The annual and cumulative limits on recovery through this stage are intended to bring about a broader national discussion on the proper allocation of Bonneville’s unrecoverable costs. If unrecoverable costs exceed these limits, it is likely that a major contributor to those costs will be the effects of significant changes to the power system for the purposes of fish recovery mandated by federal law. The limits reflect the recognition that, in this case, there is a broader national interest in and responsibility for the costs of recovery of threatened and endangered species. The fifteen-year period that is allowed for this mechanism is a period long enough to take Bonneville to the point that Supply System debt will have been largely paid.
A target reserve level should be established for the last year of the initial rate period that takes into account anticipated costs during the 2007—2012 period. Both the trigger levels in the final years of the initial rate period should be selected to achieve the end of period reserve level after making the last year’s Treasury payment.

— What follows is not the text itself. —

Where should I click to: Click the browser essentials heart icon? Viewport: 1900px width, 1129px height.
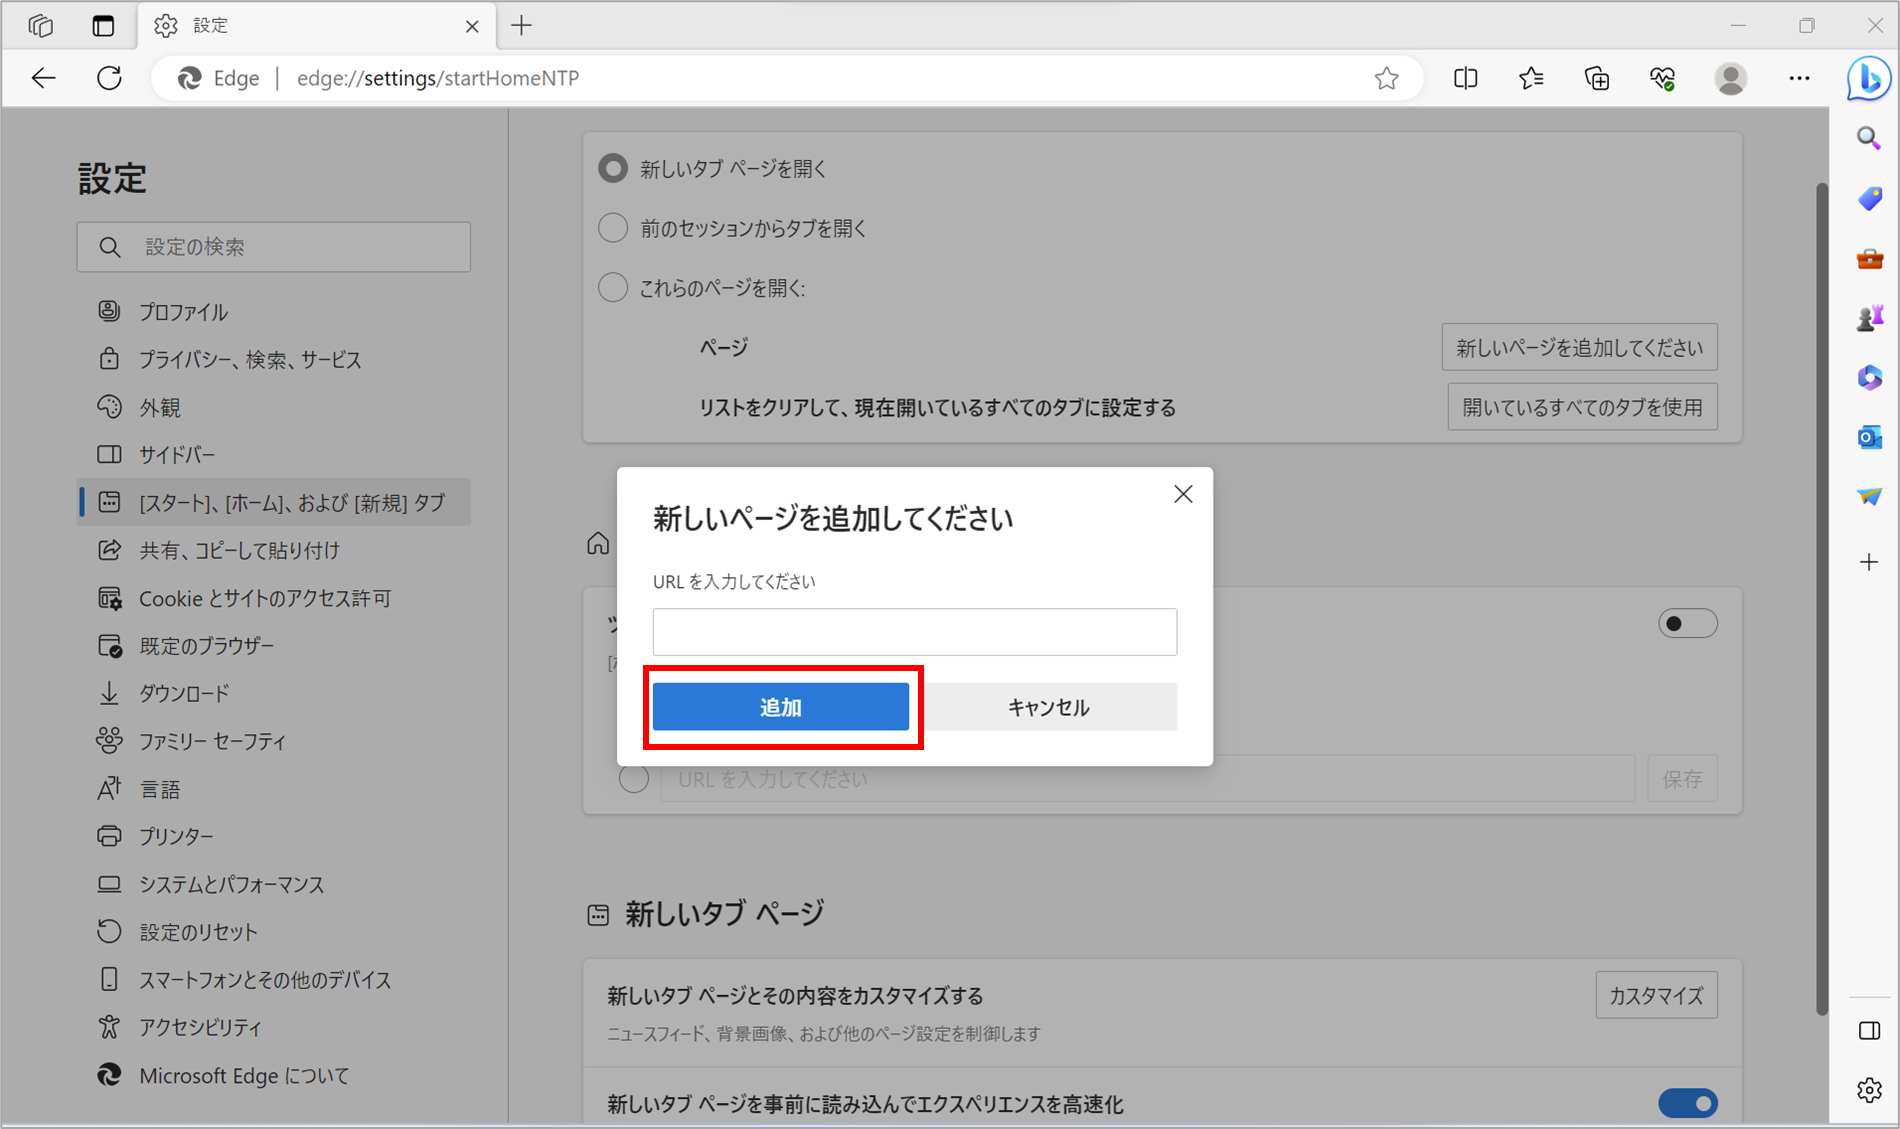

It appears that if Bonneville is going to experience cost recovery problems, those problems are more likely to occur in the 2007 – 2012 period. This is when Bonneville is more likely to be subject to larger costs/and or reductions in power production capability as a result of salmon mitigation measures. The intent of this recommendation is to ensure that Bonneville has reserves entering into that period that take into account the risks of higher costs during that period.
Our proposal is to implement Stage 1 measures followed by implementation of stage 2 measures if the first stage measures prove insufficient to remedy the problem. This means that the first trigger must be at a higher level of projected reserves than the second trigger. The margin between trigger levels should be sufficient to allow each stage’s effects a chance to make implementation of the next stage unnecessary. The trigger levels should be such that the likelihood of reaching them is relatively small but not so small as to make the subsequent cost recovery mechanisms ineffective. The coordination among the target level of reserves and trigger levels for contingent cost recovery stages will require a significant analytical effort. Bonneville has performed these analyses in the past and should set these levels as part of the rate case to accomplish these goals.
The overall probability of making Bonneville’s payment to the Treasury is affected by a number of variables under Bonneville’s control. Bonneville calculates the probability of making its Treasury payment taking into account net revenues for risk included in their basic power rates, together with any contingent cost recovery mechanisms like cost reductions and rate adjustment. The target level of reserves is that end-of-year level that yields an acceptably high probability of making all of the Treasury payments during the five-year rate period. The trigger levels are those levels of reserves that trigger those mechanisms. The trigger levels would typically be set below the target levels because random variability in water conditions and markets could have a reasonable probability of restoring reserves to the target level without resorting to other mechanisms.
The target level of reserves and the levels of projected reserves used as triggers for power rate adjustments and the last stage of contingent cost recovery can vary but these levels must be coordinated to meet a given level of confidence of making the Treasury payment. Raising the net revenues for risk in power rates, other things being equal, would allow lower triggers for the stages of contingent cost recovery while maintaining the same probability of Treasury payment. Conversely, for a given target level, lowering the trigger level for one mechanism would require raising the trigger levels for the other mechanism.